* What the task asks *
Reproduce verbatim every line of the records below, from the line containing "400 Kč [button] (375, 795)" down through the last line, inclusive.

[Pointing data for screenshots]
────────────────────
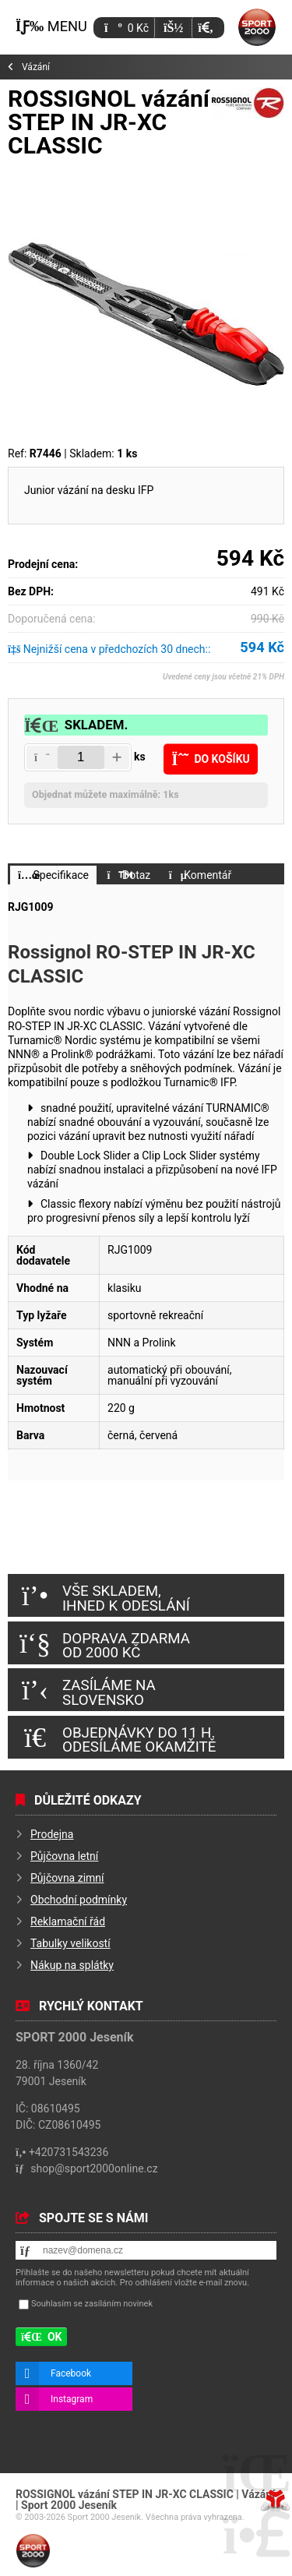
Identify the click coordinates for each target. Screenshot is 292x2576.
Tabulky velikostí (70, 1943)
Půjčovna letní (64, 1856)
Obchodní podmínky (78, 1899)
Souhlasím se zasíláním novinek (92, 2304)
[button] (205, 27)
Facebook (71, 2373)
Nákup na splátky (72, 1965)
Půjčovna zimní (67, 1878)
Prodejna (51, 1834)
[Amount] (81, 757)
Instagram (72, 2399)
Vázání (36, 67)
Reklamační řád (67, 1921)
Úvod (256, 27)
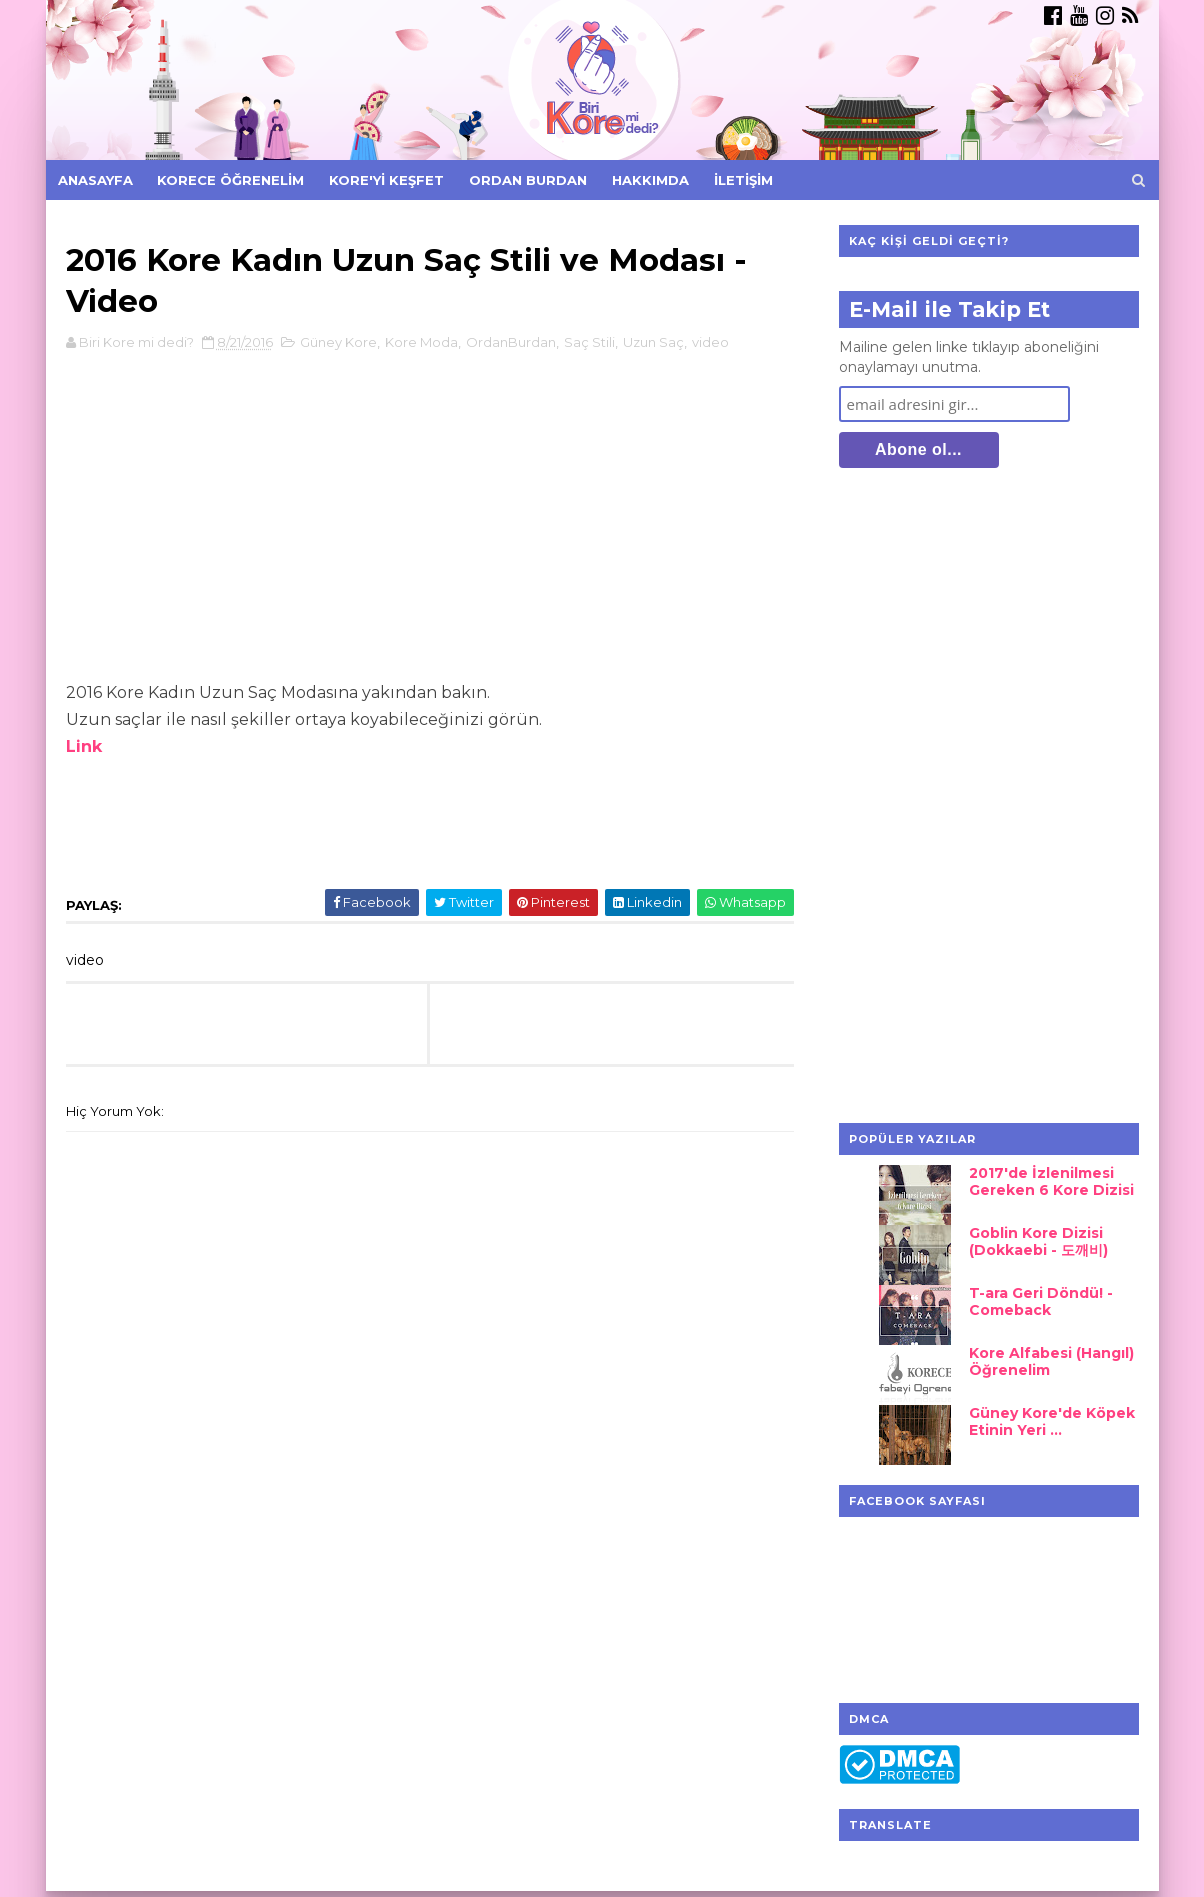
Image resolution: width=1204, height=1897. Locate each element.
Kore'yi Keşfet (386, 180)
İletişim (743, 180)
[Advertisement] (989, 798)
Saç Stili (589, 342)
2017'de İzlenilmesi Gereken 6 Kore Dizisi (1051, 1181)
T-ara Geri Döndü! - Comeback (1041, 1301)
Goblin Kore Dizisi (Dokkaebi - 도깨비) (1038, 1241)
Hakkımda (650, 180)
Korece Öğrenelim (230, 180)
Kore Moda (421, 342)
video (710, 342)
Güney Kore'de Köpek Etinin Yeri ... (1052, 1421)
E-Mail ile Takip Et (949, 309)
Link (84, 746)
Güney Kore (338, 342)
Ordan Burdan (528, 180)
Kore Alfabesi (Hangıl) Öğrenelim (1051, 1361)
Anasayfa (95, 180)
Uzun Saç (653, 342)
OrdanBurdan (511, 342)
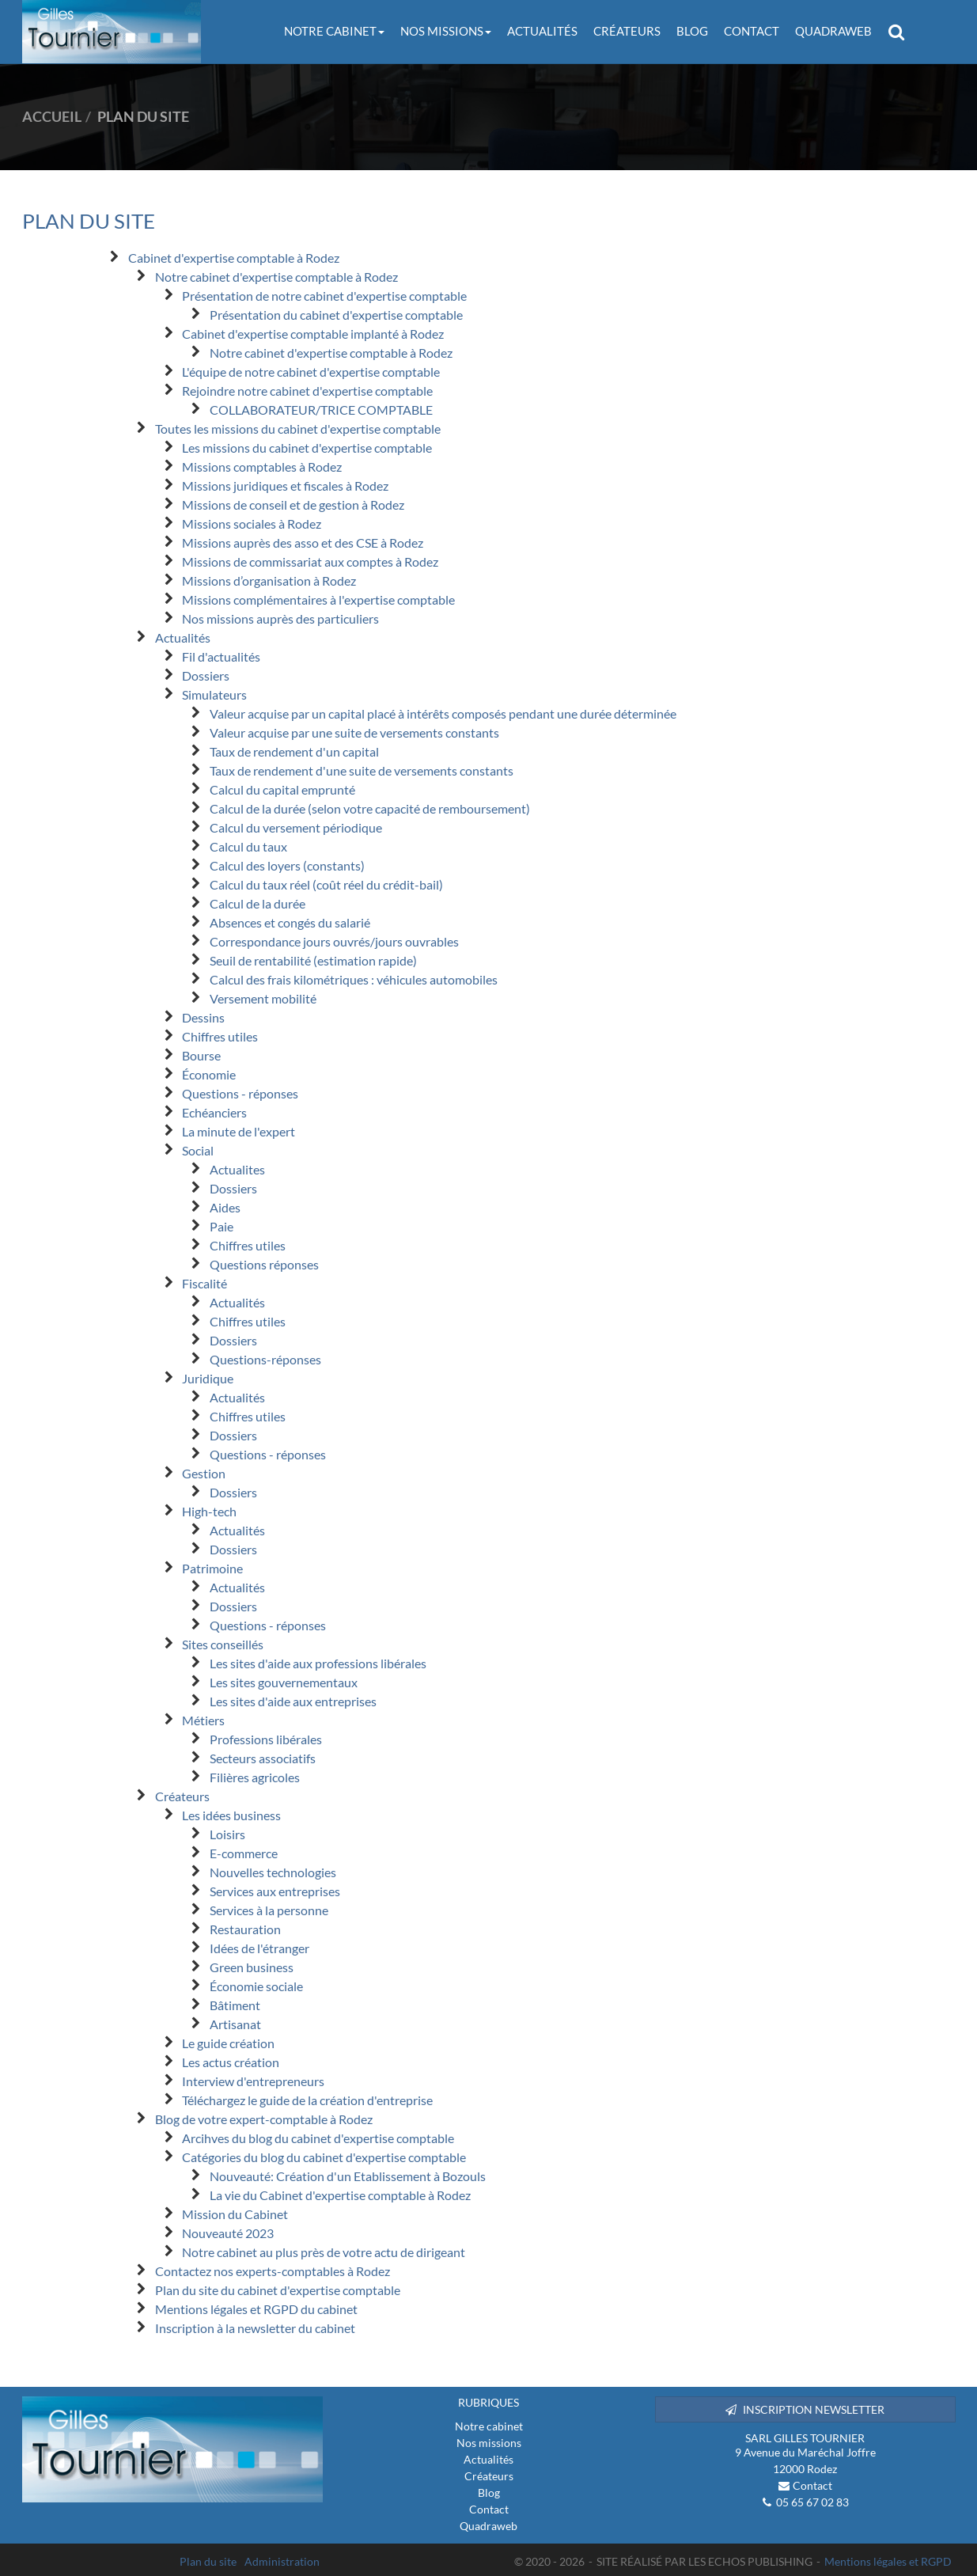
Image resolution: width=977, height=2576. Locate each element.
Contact (751, 31)
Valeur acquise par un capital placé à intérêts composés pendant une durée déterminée (443, 713)
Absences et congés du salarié (290, 922)
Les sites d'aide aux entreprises (293, 1701)
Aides (225, 1207)
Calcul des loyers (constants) (287, 865)
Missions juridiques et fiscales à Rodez (285, 485)
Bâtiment (235, 2005)
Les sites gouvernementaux (284, 1682)
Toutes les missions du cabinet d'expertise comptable (298, 428)
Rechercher (900, 31)
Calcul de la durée (257, 903)
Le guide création (228, 2043)
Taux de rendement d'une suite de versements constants (361, 770)
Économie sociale (256, 1986)
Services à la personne (269, 1910)
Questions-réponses (265, 1359)
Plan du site (208, 2561)
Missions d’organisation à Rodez (269, 580)
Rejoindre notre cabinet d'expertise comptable (307, 390)
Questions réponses (264, 1264)
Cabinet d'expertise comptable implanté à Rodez (313, 333)
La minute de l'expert (238, 1131)
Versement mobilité (263, 998)
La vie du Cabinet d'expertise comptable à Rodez (340, 2194)
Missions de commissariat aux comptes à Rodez (310, 561)
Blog (692, 31)
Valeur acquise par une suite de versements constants (354, 732)
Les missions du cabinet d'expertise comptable (307, 447)
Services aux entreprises (275, 1891)
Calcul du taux (248, 846)
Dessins (203, 1017)
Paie (221, 1226)
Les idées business (231, 1815)
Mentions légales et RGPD (888, 2561)
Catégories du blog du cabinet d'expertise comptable (324, 2156)
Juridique (207, 1378)
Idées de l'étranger (259, 1948)
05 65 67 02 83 (812, 2502)
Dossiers (205, 675)
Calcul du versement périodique (296, 827)
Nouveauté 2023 (228, 2232)
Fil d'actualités (221, 656)
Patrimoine (212, 1568)
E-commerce (244, 1853)
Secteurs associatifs (263, 1758)
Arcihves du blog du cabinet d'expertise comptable (318, 2137)
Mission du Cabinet (235, 2213)
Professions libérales (266, 1739)
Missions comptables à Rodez (262, 466)
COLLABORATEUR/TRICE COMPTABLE (321, 409)
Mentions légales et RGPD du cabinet (256, 2308)
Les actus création (230, 2062)
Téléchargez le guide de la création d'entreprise (307, 2099)
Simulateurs (214, 694)
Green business (251, 1967)
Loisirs (227, 1834)
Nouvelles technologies (273, 1872)
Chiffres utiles (220, 1036)
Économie (209, 1074)
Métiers (203, 1720)
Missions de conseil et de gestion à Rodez (293, 504)
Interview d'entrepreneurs (253, 2080)
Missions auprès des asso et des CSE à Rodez (302, 542)
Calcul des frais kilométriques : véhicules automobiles (354, 979)
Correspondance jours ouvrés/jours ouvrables (334, 941)
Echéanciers (214, 1112)
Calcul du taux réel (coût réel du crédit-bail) (326, 884)
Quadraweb (833, 31)
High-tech (209, 1511)
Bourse (201, 1055)
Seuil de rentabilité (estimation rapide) (313, 960)
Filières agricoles (255, 1777)
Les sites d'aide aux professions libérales (318, 1663)
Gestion (203, 1473)
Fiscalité (204, 1283)
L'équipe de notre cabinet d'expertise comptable (311, 371)
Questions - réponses (240, 1093)
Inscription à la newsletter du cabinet (255, 2327)
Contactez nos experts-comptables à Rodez (272, 2270)
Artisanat (235, 2024)
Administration (282, 2561)
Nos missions (445, 31)
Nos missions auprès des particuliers (280, 618)
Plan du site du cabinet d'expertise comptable (277, 2289)
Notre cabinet (334, 31)
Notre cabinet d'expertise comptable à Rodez (276, 276)
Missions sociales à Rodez (251, 523)
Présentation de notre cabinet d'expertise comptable (324, 295)
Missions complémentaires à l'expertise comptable (318, 599)
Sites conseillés (222, 1644)
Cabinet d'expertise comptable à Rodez (233, 257)
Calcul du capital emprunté (282, 789)
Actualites (237, 1169)
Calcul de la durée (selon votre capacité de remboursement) (370, 808)
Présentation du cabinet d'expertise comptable (336, 314)
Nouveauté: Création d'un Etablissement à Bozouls (348, 2175)
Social (198, 1150)
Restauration (245, 1929)
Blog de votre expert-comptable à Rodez (264, 2118)
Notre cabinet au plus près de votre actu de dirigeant (323, 2251)
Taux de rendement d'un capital (294, 751)
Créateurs (627, 31)
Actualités (542, 31)
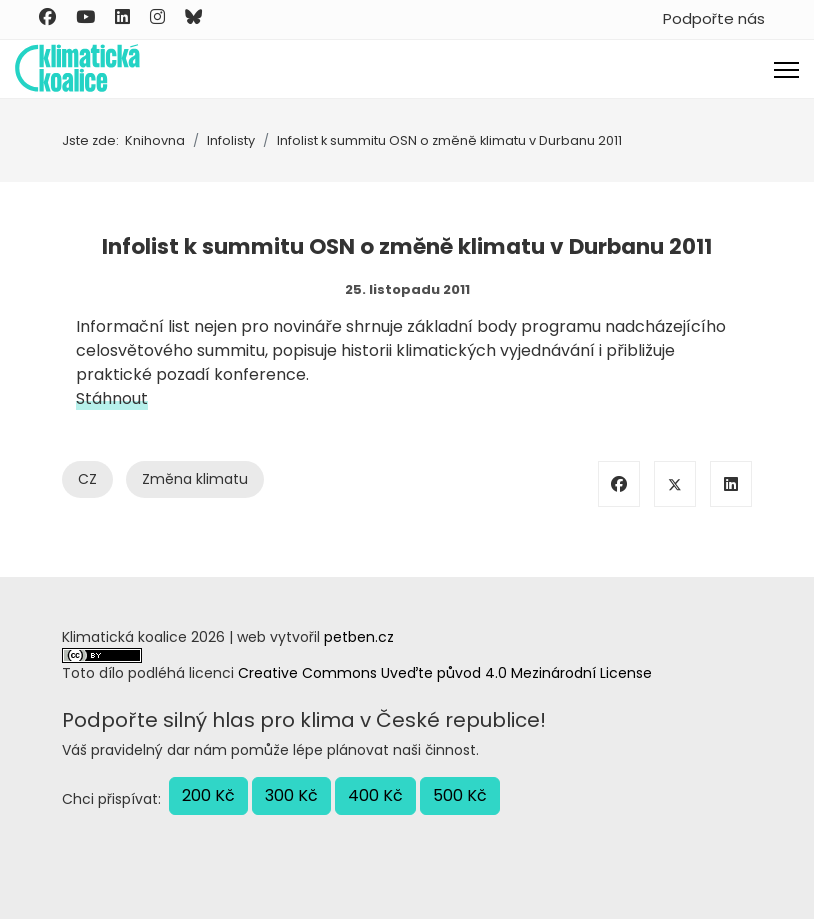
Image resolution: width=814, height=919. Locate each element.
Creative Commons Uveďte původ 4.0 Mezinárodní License (445, 673)
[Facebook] (47, 17)
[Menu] (786, 70)
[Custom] (193, 17)
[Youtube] (85, 17)
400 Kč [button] (375, 795)
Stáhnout (112, 398)
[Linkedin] (122, 17)
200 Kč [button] (208, 795)
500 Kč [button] (460, 795)
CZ (87, 479)
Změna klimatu (195, 479)
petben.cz (359, 637)
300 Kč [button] (291, 795)
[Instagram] (157, 17)
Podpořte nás (714, 18)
────────────────────
* Exercise solution *
400 Kč [button] (375, 795)
Stáhnout (112, 398)
[Linkedin] (122, 17)
200 Kč [button] (208, 795)
500 Kč [button] (460, 795)
CZ (87, 479)
Změna klimatu (195, 479)
petben.cz (359, 637)
300 Kč [button] (291, 795)
[Instagram] (157, 17)
Podpořte nás (714, 18)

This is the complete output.